*ASSIGNMENT*
A stretch of the entries below is to be set down exactly, running from the line with "Click the Campuchia flag icon" through the line with "Task: Uncheck the", both included, and no other line.

◇ ◇ ◇

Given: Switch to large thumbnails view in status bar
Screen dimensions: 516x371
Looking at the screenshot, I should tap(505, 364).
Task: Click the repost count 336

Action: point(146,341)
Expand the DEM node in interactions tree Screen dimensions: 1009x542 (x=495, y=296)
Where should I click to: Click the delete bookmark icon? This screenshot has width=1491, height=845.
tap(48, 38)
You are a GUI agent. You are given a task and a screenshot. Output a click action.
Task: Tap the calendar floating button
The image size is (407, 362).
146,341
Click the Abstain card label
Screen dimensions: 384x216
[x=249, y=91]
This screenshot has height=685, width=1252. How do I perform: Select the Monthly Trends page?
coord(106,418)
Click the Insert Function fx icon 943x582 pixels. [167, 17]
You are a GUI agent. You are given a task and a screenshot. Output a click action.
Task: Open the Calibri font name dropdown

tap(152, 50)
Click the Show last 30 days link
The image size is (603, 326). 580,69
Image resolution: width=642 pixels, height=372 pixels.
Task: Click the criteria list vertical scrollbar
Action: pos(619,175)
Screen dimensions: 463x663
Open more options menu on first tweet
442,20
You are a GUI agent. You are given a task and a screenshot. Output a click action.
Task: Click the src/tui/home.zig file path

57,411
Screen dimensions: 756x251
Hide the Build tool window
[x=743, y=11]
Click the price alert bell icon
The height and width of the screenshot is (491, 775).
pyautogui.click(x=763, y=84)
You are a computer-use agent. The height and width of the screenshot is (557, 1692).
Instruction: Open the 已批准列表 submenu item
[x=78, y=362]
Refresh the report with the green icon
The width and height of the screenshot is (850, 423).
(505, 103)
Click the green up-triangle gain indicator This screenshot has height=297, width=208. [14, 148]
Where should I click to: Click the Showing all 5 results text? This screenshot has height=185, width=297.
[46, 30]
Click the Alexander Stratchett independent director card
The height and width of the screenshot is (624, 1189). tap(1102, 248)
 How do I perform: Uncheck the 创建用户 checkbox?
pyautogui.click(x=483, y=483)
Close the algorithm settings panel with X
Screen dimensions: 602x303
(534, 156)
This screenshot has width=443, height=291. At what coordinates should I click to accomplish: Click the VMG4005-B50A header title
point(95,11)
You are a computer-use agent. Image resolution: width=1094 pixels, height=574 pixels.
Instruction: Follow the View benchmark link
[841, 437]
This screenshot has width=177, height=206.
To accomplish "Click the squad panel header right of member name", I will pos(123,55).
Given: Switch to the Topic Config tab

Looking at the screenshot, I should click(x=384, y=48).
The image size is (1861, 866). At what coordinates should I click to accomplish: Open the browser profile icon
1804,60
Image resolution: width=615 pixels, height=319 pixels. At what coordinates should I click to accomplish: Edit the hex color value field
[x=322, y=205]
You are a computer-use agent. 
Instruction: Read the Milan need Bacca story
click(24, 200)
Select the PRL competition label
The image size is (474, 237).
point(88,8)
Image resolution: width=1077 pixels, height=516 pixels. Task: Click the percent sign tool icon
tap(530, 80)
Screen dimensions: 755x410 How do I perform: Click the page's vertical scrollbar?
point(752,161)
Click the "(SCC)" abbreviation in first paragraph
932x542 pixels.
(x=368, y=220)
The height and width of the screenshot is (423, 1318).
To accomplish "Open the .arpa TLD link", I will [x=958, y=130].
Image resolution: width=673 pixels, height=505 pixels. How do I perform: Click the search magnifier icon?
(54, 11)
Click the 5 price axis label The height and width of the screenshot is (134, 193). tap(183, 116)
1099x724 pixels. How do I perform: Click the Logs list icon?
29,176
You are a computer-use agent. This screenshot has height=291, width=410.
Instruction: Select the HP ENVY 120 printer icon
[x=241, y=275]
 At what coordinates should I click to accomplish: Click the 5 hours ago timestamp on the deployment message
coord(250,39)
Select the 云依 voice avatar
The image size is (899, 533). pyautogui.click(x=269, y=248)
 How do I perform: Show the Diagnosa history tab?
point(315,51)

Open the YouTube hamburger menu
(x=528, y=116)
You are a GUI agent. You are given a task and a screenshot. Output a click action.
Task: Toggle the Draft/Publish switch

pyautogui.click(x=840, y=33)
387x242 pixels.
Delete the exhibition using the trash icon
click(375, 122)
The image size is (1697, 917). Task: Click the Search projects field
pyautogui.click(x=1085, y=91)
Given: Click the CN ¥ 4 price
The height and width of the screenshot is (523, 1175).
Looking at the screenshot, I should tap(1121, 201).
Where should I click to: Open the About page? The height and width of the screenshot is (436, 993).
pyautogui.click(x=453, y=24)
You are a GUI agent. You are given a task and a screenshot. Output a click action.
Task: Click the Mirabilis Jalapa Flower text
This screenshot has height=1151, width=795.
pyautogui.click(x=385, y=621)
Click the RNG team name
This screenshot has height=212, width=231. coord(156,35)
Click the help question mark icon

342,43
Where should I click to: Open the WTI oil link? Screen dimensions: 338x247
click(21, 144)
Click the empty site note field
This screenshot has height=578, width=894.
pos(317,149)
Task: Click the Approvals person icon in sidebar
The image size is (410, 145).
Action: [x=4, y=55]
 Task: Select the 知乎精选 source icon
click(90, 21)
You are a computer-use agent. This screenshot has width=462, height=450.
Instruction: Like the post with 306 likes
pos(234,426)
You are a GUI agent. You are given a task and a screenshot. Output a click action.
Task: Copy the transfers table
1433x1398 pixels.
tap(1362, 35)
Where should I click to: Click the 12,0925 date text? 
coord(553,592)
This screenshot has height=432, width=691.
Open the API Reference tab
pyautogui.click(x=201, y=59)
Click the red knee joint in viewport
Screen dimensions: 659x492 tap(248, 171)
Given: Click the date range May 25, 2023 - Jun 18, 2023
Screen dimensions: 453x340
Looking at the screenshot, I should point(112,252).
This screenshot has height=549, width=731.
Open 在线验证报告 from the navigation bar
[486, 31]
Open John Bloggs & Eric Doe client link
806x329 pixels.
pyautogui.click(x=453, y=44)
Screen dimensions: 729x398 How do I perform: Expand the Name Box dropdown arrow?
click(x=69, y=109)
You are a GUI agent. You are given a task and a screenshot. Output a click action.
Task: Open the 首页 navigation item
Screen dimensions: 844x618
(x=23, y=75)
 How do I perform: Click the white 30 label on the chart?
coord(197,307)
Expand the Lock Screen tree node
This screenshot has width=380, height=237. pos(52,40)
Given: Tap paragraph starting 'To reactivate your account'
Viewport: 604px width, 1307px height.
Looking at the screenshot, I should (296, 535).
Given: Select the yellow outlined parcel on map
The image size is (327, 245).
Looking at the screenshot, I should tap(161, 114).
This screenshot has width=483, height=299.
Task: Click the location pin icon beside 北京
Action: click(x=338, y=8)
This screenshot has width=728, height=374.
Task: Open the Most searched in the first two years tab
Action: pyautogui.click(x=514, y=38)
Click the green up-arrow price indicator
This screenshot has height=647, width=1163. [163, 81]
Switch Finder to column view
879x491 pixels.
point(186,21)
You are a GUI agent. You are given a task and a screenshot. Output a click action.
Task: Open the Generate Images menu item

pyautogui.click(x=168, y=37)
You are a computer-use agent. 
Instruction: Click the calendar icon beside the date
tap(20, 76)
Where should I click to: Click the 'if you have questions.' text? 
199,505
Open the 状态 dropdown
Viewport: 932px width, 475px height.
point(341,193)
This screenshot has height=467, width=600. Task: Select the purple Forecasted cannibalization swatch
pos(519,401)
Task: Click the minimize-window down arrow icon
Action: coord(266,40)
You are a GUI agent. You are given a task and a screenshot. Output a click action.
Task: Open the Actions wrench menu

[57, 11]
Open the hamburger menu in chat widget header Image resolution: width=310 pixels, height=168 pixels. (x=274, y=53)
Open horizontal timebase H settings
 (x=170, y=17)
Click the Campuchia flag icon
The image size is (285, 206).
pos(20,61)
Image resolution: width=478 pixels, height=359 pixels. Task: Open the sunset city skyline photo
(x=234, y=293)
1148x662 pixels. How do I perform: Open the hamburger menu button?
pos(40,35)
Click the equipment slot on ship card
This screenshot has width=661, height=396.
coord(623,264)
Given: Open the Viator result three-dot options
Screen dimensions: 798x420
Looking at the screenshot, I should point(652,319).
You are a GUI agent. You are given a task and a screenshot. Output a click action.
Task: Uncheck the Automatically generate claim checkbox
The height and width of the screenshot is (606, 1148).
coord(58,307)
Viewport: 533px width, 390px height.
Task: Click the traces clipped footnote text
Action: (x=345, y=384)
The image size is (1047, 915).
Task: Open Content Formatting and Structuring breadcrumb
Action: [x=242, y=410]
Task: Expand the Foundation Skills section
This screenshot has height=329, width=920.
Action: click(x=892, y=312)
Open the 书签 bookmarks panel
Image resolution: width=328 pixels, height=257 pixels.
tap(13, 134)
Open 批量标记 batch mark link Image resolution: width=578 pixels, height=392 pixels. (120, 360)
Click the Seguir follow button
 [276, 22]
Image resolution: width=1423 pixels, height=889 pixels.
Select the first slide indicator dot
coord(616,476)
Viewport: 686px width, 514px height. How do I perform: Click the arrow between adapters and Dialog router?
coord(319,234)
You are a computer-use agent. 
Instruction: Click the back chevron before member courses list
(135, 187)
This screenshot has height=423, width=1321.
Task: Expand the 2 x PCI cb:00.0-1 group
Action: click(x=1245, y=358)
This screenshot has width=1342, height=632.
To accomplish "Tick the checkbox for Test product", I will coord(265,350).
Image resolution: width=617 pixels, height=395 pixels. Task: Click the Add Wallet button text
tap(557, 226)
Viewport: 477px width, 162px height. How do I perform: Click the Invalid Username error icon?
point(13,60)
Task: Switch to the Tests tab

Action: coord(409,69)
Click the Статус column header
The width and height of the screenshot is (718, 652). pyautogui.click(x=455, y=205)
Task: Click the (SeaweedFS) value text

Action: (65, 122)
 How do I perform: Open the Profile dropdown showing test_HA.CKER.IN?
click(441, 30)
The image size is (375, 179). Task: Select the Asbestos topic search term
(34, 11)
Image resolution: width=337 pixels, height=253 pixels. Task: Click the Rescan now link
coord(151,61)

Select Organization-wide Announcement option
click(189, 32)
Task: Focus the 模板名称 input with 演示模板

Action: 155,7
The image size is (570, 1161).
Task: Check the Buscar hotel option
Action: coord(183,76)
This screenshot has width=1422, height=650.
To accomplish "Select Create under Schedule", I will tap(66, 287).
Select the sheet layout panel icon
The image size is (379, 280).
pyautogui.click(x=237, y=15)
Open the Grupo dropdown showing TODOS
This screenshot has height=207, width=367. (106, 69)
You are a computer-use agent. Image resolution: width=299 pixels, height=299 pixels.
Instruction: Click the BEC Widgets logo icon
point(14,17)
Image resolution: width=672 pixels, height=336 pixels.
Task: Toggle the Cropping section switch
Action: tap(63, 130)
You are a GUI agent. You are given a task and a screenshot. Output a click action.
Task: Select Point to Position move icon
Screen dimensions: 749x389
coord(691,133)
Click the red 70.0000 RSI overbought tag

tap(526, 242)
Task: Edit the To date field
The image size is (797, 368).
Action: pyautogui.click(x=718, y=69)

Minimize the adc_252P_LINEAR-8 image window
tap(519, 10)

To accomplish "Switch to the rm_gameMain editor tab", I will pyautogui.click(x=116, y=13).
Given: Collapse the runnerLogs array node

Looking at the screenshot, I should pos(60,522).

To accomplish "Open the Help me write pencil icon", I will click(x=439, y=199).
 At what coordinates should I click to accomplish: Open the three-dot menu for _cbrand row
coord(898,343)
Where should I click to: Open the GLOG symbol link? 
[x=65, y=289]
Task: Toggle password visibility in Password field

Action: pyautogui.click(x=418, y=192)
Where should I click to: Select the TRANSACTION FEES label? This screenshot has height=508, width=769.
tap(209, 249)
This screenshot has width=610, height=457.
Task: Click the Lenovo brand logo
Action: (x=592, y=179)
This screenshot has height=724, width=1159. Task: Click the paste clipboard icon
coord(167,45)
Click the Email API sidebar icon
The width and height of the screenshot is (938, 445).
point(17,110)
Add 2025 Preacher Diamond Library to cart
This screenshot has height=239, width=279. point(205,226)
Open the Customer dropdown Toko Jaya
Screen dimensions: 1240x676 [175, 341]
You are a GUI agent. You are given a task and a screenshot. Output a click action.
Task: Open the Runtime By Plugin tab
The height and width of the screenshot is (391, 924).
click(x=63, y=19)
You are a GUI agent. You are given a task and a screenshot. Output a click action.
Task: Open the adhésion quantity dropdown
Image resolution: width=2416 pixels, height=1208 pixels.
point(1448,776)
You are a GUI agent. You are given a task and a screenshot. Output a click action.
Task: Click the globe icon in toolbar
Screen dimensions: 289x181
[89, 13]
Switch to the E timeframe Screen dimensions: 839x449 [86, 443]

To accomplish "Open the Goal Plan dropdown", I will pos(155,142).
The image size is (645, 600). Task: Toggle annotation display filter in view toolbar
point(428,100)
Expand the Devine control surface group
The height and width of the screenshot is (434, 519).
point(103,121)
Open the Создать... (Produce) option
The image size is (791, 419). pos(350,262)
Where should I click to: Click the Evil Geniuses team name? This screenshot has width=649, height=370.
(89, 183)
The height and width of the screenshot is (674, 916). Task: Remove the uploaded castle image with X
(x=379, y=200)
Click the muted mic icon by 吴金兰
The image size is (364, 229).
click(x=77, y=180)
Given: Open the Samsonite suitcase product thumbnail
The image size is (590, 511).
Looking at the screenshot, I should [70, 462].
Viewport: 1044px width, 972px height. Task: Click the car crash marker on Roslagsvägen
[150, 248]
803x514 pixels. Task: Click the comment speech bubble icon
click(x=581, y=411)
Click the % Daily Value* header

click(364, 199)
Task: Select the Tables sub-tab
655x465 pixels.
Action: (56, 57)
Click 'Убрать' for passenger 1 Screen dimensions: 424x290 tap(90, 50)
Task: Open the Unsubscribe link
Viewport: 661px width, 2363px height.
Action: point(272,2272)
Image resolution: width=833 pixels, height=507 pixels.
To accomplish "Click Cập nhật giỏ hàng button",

◇ ◇ ◇

*RESPONSE FOR THIS EXERCISE*
Click the Campuchia flag icon
The image size is (285, 206).
pos(20,61)
Image resolution: width=478 pixels, height=359 pixels. Task: Open the sunset city skyline photo
(x=234, y=293)
1148x662 pixels. How do I perform: Open the hamburger menu button?
pos(40,35)
Click the equipment slot on ship card
This screenshot has width=661, height=396.
coord(623,264)
Given: Open the Viator result three-dot options
Screen dimensions: 798x420
Looking at the screenshot, I should point(652,319).
You are a GUI agent. You are given a task and a screenshot. Output a click action.
Task: Uncheck the Automatically generate claim checkbox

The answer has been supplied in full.